Motocross
Alles tut weh: die Oberschenkel brennen, die Schultern schmerzen, die Unterarme sind bereits ohne Gefühl. Der Schädel dröhnt noch zusammen mit dem dumpfen Schmerz der kompletten rechten Seite vom Sturz gestern bei der Qualifikation. In diesem Moment schiesst dir eine Fontäne aus Dreck und Steinen vom Hinterrad deines Vordermanns entgegen. Noch während du das Prasseln auf dem Startnummernschild hörst, spürst du schon die Einschläge auf Brustpanzer, Hals und Gesicht. Tränen schiessen dir in die Augen, als ein Stein punktgenau auf die Knöchel der rechten Hand trifft.
Und das, wo du gerade die Bremse vor diesem tückischen Anlieger der nächsten Kurve ziehen musst. Mit verschwommmenem Blick visierst du die Kurve an. Widerwillig stemmst du dich gegen die Verzögerungskräfte. Deine Arme können dagegen nicht mehr viel ausrichten, deshalb schlägt dir der Lenker in die Hände.
Ein kurzer Adrenalinstoss lässt dich die Schmerzen vergessen, als du kurz daran zweifelst, ob du die Kurve noch erwischt. Irgendwie schaffst du es nochmal, das Bike in Schräglage zu bringen und du geniesst den Moment, dich kurz hinsetzen zu können. Mit einem kurzen Rupfer an der Kupplung ziehst du das Gas am Kurvenausgang voll auf.
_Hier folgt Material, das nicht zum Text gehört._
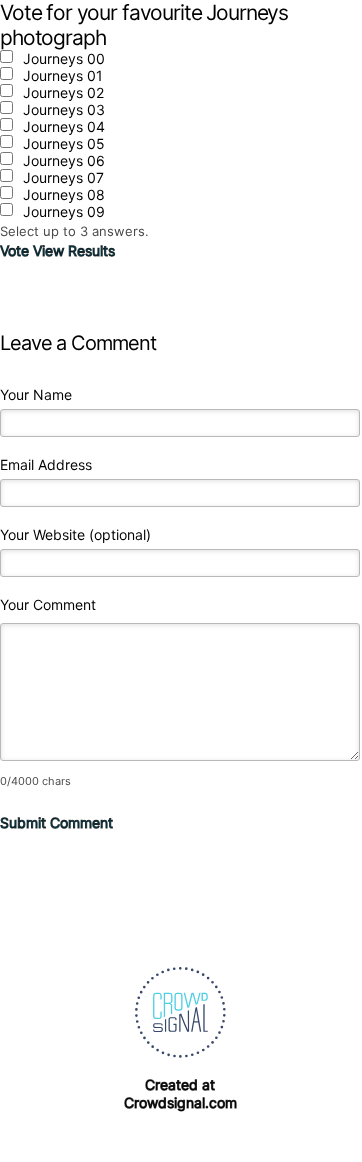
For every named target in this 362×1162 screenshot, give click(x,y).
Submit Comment (56, 822)
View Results (74, 250)
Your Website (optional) (75, 534)
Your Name (36, 394)
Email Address (46, 464)
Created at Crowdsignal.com (180, 1093)
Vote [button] (16, 250)
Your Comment (48, 604)
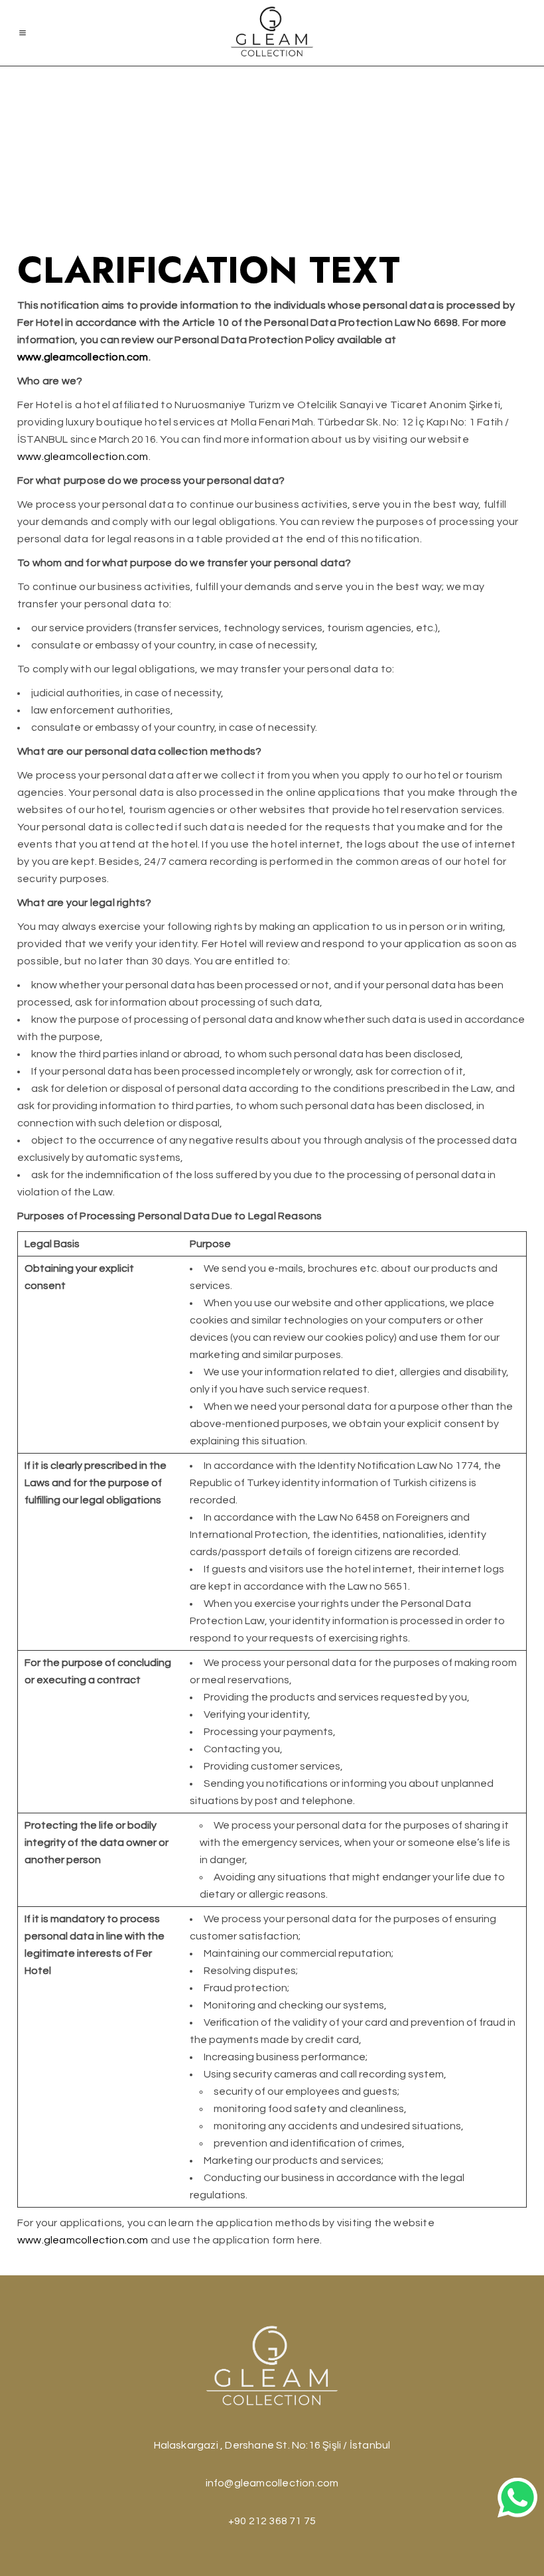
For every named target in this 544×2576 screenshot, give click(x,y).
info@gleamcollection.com (272, 2483)
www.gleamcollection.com (83, 456)
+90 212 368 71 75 (272, 2521)
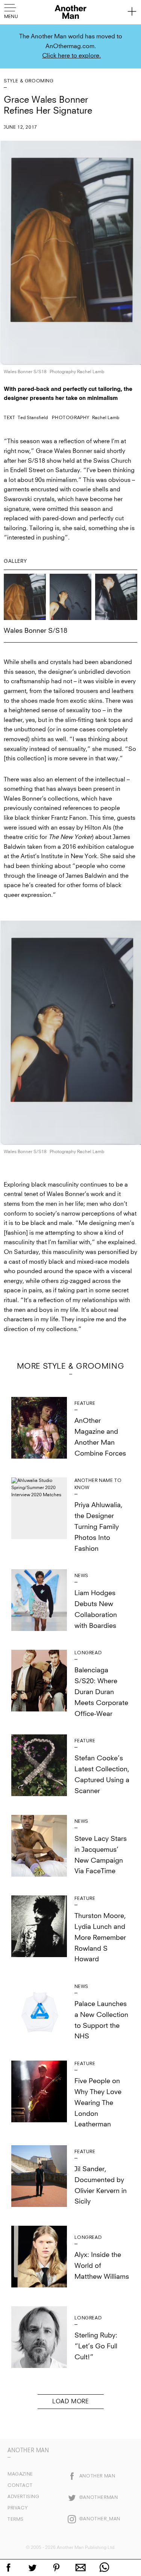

Der Motor dröhnt auf, Vibration durchziehen deinen geschundenen Körper. Widerwillig tänzelt das Hinterrad durchdrehend hin und her bevor es den Anlieger voll erwischt und dich nach vorne katapuliert. Sofort bereust du aus Kraftgründen nicht aufgestanden zu sein, als dir das Heck in den Beschleunigungswellen ins Kreuz schlägt.
Der Beschleunigungsrausch lässt dich wieder den Vordermann anvisieren, der dir scheinbar mit Absicht wieder seinen Roost entgegenschleudert. Diesmal hast du aber eine andere Linie gewählt. Mit dem Motor am Drehzahlbregrenzer fährst du wide open über die 22 Spurrillen auf den Table zu. du weisst, du kannst ihn nur dort überholen, wenn du einfach schneller über den Table fährst. Schneller als sonst. Schneller als du dir zutraust. Schneller über eine andere Linie als sonst. Schneller als vor einigen Wochen, als dich der Table zu drei Wochen Pause gezwungen hatte. Du hebst ab und geniesst diesen kurzen Moment der Stille. Du siehst, dass dein Gegner nicht deinen Mut hatte und hinter dir zurückbleibt. Trotzdem hast du ein ungutes Gefühl. Du bist viel höher als sonst. Als du die Landung anvisiert, stellst du fest, dass du sie nicht mehr erwischen wirst. Du bereitest dich auf den Einschlag vor. Dieses Gefühl kommt dir bekannt vor. Es scheint eine Ewigkeit zu dauern.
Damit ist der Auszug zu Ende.